C'est dans son quartier natal de Kuta à Takeraya que Ishamael dirige et surveille son bureau de vote. Cet ancien bidonville à majorité hufu, situé à l'est de la ville, est historiquement une des places fortes du GéDé, mais l’assesseur, lui aussi anciennement proche du parti, a conscience d'une chose, cette année le PBB le gagnera largement. Si le quartier a été reconstruit il y a 10 ans pour transformer les habitations de fortunes en véritables lieu de domiciliations en dur, la pauvreté, elle, n'a pas disparue, le chômage et la criminalité semblent augmenter alors que les loyers atteignent des sommes délirantes. C'est sur ce dernier point que les communistes ont fait campagne dans la ville avec un axe d'attaque simple : l'explosion des prix des loyers est le fait de la concentration des terrains dans les mains des grands groupes immobiliers et des entreprises étrangères, dont fujiwanes. Ce discours a eu un écho fort à Takeraya où les réseaux du PBB n'ont jamais été aussi présents et organisés.
Après avoir ouvert la grille, placé les tables où les électeurs votent, organisé tous les papiers et salué les agents de sécurités chargé de veiller au bon déroulé du fonctionnement démocratique, Ishmael ouvre officiellement la porte du bureau de vote à 9 heure pile, l'horaire officiel d'ouverture. Le sérieux incroyable du presque soixantenaire n'est plus à prouvé, il exècre la corruption qu'il a si bien pu observé durant le Régime et se plie minutieusement à toutes les règles transmises dans les guides officiels.
A cette heure si matinale il se doutait bien qu'il n'y aurait pas une grande queue à l'ouverture. Les Kinagiens ne sont ni pressés ni matinaux , à part des travailleurs particulièrement occupés personne ne vote à 9h le premier jour des élections. Ici les suffrages durent une semaine et demie, le but de cette mesure est de permettre aux communautés vivant dans des zones escarpées de pouvoir se rendre dans leur bureau de vote, parfois situé à plusieurs dizaines de kilomètres, sans avoir à se presser, notamment en cas de météo compliquée.

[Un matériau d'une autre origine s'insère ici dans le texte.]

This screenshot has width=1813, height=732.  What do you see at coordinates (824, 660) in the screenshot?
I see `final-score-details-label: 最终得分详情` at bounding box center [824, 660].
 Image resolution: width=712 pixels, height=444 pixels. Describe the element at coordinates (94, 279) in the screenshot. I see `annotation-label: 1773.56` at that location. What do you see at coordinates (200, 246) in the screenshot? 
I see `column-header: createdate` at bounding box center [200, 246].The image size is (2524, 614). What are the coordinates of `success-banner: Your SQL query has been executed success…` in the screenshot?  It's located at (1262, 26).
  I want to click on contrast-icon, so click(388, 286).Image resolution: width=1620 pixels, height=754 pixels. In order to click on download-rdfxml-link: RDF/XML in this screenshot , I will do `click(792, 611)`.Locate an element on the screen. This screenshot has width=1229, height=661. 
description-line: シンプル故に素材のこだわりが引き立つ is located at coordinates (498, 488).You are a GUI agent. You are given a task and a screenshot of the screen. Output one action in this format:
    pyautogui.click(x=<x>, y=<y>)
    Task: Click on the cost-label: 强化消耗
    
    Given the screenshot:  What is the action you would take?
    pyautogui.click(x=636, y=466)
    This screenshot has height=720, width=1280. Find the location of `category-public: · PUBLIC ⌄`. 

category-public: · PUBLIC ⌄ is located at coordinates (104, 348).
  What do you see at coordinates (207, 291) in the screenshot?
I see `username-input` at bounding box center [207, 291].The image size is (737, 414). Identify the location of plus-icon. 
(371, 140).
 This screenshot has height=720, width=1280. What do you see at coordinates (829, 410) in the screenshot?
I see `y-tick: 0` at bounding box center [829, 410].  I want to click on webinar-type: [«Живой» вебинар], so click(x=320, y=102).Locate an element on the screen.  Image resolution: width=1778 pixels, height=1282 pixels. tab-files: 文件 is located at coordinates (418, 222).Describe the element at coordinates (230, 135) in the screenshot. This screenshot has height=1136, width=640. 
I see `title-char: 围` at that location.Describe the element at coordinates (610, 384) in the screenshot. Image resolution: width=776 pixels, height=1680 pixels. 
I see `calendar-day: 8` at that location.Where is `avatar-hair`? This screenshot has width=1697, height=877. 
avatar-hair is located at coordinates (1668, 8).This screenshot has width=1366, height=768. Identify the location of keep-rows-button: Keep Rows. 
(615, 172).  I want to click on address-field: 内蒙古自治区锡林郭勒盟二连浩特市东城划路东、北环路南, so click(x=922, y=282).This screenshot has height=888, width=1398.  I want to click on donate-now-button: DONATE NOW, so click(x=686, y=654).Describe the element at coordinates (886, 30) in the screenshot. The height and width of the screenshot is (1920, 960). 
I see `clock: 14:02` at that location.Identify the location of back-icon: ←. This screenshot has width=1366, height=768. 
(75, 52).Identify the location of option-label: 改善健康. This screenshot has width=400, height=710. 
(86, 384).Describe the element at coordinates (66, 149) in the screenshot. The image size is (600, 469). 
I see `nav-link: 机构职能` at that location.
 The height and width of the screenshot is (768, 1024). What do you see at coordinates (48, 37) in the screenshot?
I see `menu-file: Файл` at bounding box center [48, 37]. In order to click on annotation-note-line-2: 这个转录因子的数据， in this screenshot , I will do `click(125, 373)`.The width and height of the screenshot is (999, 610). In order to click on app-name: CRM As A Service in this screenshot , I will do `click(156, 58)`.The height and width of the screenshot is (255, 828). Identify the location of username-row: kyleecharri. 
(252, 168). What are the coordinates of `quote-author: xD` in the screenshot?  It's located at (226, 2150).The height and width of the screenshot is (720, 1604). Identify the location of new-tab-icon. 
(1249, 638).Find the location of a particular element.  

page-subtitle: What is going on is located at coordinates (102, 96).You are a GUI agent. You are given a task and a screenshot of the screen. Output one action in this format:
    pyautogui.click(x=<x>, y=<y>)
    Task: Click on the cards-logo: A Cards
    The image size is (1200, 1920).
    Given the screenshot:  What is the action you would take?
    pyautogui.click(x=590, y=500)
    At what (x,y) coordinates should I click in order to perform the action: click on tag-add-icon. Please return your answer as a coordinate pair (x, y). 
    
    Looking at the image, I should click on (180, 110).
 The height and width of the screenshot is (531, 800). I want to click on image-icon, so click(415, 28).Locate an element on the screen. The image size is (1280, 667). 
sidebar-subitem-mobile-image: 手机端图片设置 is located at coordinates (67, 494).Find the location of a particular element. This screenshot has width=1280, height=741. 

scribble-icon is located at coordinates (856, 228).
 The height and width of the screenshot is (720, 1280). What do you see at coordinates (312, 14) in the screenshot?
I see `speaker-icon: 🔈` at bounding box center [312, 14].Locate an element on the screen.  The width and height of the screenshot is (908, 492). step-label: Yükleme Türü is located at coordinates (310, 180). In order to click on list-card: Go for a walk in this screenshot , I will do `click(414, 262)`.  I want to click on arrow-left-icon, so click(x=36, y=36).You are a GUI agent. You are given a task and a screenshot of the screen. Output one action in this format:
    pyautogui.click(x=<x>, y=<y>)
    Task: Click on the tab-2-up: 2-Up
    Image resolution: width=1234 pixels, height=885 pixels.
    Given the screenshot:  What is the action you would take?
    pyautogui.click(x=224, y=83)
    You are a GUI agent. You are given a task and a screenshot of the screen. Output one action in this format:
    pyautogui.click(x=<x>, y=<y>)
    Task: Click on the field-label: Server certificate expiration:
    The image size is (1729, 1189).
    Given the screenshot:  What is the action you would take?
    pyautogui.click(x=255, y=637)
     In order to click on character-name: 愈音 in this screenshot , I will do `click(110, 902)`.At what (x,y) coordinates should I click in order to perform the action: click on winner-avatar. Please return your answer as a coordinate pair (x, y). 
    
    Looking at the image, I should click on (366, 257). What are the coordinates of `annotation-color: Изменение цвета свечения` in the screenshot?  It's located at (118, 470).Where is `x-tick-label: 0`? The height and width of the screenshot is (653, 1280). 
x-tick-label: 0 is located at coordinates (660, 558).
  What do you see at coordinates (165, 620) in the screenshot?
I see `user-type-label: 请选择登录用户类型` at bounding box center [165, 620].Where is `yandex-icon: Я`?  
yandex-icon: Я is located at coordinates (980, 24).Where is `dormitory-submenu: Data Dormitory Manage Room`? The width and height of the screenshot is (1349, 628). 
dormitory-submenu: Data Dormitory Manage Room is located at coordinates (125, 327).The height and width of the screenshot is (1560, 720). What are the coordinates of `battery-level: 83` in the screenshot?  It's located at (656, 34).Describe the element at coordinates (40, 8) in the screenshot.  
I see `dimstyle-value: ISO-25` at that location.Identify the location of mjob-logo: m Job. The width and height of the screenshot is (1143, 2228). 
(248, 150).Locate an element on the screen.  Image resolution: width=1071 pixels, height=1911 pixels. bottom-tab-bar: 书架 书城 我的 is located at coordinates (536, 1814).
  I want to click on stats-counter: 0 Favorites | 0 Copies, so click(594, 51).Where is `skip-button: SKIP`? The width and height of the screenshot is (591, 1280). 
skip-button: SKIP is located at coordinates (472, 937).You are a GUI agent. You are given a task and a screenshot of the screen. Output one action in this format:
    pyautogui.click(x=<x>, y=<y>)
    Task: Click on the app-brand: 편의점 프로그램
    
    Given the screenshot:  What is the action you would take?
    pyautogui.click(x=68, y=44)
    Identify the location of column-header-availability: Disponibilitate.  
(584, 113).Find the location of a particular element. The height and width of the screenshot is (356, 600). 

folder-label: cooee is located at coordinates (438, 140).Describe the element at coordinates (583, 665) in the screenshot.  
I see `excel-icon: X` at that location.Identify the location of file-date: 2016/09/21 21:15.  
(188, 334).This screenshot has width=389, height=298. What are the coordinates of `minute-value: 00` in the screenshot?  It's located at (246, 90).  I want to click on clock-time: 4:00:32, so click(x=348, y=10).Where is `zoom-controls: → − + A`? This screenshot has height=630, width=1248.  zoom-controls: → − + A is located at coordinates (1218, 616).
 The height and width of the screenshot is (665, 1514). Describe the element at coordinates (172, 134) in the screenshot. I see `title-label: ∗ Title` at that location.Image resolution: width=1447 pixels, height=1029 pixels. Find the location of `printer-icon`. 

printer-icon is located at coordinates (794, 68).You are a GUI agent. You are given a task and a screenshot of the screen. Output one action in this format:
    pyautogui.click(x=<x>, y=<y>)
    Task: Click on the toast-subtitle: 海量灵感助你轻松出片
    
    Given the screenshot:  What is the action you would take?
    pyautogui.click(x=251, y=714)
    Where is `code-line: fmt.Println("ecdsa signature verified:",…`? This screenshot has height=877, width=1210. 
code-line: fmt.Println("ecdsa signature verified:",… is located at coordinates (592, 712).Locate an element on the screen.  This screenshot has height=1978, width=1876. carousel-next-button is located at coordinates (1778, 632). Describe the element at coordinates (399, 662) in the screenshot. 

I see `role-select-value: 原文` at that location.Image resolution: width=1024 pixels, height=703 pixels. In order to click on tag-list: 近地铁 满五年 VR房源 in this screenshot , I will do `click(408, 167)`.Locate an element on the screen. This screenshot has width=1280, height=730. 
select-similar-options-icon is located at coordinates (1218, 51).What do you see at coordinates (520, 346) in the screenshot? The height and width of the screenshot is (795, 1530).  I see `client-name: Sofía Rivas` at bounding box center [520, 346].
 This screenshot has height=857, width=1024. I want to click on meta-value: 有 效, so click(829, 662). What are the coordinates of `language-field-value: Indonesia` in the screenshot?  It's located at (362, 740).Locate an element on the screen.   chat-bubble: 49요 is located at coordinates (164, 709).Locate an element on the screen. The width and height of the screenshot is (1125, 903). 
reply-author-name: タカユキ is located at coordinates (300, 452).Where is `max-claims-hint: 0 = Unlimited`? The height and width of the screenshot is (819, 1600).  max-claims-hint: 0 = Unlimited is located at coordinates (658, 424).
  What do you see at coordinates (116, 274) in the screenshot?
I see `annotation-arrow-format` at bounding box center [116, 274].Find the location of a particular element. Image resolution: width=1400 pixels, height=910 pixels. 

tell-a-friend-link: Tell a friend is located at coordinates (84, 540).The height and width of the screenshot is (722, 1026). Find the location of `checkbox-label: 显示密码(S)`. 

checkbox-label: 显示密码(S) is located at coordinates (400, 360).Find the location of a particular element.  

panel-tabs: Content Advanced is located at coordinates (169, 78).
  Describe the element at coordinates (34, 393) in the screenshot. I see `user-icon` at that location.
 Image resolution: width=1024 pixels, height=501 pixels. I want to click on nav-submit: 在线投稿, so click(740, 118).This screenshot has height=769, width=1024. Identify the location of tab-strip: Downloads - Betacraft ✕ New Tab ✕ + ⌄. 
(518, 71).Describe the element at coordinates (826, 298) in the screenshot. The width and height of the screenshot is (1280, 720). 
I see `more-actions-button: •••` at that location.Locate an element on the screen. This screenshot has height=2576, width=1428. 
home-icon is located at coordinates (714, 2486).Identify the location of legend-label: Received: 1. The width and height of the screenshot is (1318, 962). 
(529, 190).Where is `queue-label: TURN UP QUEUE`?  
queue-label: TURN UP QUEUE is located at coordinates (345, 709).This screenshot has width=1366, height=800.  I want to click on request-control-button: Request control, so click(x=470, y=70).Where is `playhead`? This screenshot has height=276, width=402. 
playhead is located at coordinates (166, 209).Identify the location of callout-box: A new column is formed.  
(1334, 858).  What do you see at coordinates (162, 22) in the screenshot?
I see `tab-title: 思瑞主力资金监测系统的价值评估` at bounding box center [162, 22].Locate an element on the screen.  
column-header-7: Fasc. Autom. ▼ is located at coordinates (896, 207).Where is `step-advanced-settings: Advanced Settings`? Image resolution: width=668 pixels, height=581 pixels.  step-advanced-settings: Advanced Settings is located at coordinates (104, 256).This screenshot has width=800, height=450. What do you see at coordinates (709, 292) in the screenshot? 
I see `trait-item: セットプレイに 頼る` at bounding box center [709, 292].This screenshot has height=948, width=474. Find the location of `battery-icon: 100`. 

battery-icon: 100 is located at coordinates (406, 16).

Durant cette semaine et demie Ishmael aura le temps de s’interroger, d'observer, et de se questionner sur l'état de son pays, en réalité il ne sait même pas pour qui il va voter. Ces dernières semaines il a ressenti une forme de perte de repère, il ne déteste pas les communistes, d'ailleurs il partage de nombreuses idées avec eux, mais leur montée irrémédiable vers le pouvoir lui fait extrêmement peur, il sait très bien qu'une victoire de ces derniers représente la fin de la République et le recommencement officiel des tensions avec les Vimalais. Déjà perdu dans ses pensées il s'assoit à son bureau observant d'un œil un peu détaché les quelques premiers électeurs entrant dans la salle.